Improve std::sort performance

Question

I have an index with about 10k items, which have to be sorted caseinsensitive lexicographically.

This is my approach:

bool lowercomp (AbstractServiceProvider::AbstractItem*  i, AbstractServiceProvider::AbstractItem* j)

{
    std::string a,b;

    // lower first string
    a.resize(i->title().length());
    std::transform(i->title().cbegin(), i->title().cend(), a.begin(),
                std::bind2nd(std::ptr_fun(&std::tolower<char>), std::locale("")));

    // lower 2nd string
    b.resize(j->title().length());
    std::transform(j->title().cbegin(), j->title().cend(), b.begin(),
                std::bind2nd(std::ptr_fun(&std::tolower<char>), std::locale("")));

    return 0 > a.compare(b);
}

Somwhere in my code:

t = new boost::timer::auto_cpu_timer;
std::sort(_index.begin(), _index.end(), lowercomp);
delete t;

But this takes about 4 seconds. Without the toLower part, it takes about 0.003 seconds. Is there a way to improve this?

That part I doubt it. `std::sort` is optimized as is.

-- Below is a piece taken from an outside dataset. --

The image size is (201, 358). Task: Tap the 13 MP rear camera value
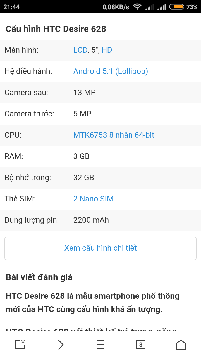[x=84, y=93]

Any further optimization would require rather custom advanced trickery. — 101010, Sep 08 '14 at 12:29
Perhaps look at [Case insensitive string comparison in C++](http://stackoverflow.com/questions/11635/case-insensitive-string-comparison-in-c)? — crashmstr, Sep 08 '14 at 12:29
I don't exclude you might do a comparison with a collation table to speed up things.. however there's some unnecessary overhead in your lowercomp function — Marco A., Sep 08 '14 at 12:29
Declaring the arguments of your comparison function to be `const` might enable some optimizations by the compiler. . Also note that the comparison function of [`std::sort`](http://en.cppreference.com/w/cpp/algorithm/sort) should return true if the first argument is ***less*** than the second argument, you have it the opposite way. — Some programmer dude, Sep 08 '14 at 12:31
Use a profiler to find out what part of the code takes most of the 4 seconds. My wild guess with no empirical measurements is that you can move the functor object outside the std::transform call. Create one `tolower` functor, and re-use it. — Tadeusz A. Kadłubowski, Sep 08 '14 at 12:32
You should separate the lowering of the case of the string and the sort. The sort functor would be called multiple time with the same element (already lowered), in this case you would lost performance doing double work. Lower the case of all the element of the container, then sort. — NetVipeC, Sep 08 '14 at 12:34

John Zwinck · Answer 1 · 2014-09-08T14:08:10.127

4

You can definitely make it much faster. The solution is to avoid allocating memory, and instead compare the strings case-insensitively by converting one character at a time using tolower() while doing the comparison. There should be no construction of class objects in the comparison function. Something like this:

bool lowercomp(const AbstractItem* lhs, const AbstractItem* rhs)  
{
    size_t size = std::min(lhs->title().size(), rhs->title().size());
    for (size_t pos = 0; pos < size; ++pos) {
        if (tolower(lhs->title()[pos]) < tolower(rhs->title()[pos]) {
            return true;
        } else if (tolower(lhs->title()[pos]) > tolower(rhs->title()[pos]) {
            return false;
        }
    }
    return lhs->title().size() < rhs->title().size();
}

Let us know how fast that is. :)

edited Sep 08 '14 at 14:08

answered Sep 08 '14 at 12:33

John Zwinck

239,568
38
324
436

3

`size_t size = std::max(...)` leads to access violation, correct is `std::min` – BeyelerStudios Sep 08 '14 at 12:40
@BeyelerStudios: Indeed! Thanks for the correction, a silly mistake on my part. – John Zwinck Sep 08 '14 at 12:42
I agree. Try to write a compare function, which directly works on i->title(). If you can, try to pass the AbstractItems by const reference. – midor Sep 08 '14 at 12:48
Regretfully, the code presented doesn't work correctly, and using it for a comparison function will result in undefined behavior, because it doesn't establish a proper ordering. – James Kanze Sep 08 '14 at 13:13
@ManuelSchneid3r: I missed the `else if` case. Sorry about that, I hope it works better now. It was originally intended to be more of a sketch, but I guess it's bound to become a full-blown working solution. :) Without that case, "db" would be less than "bc" which is wrong (because "bc" would also be less than "db" which is a contradiction). – John Zwinck Sep 08 '14 at 14:08

score 4 · Accepted Answer · answered Sep 08 '14 at 13:10

Until you've seen the profiler output, to know where the slowdown is, you can't be sure, but there are a number of points which seem likely to cause a slowdown to me. The two most important are:

your function creates two new strings at each call. That can be very expensive, and
you use the two operand form of std::tolower; this function must extract the ctype facet each time it is called (and you construct a new temporary instance of the locale each time you invoke lowercomp.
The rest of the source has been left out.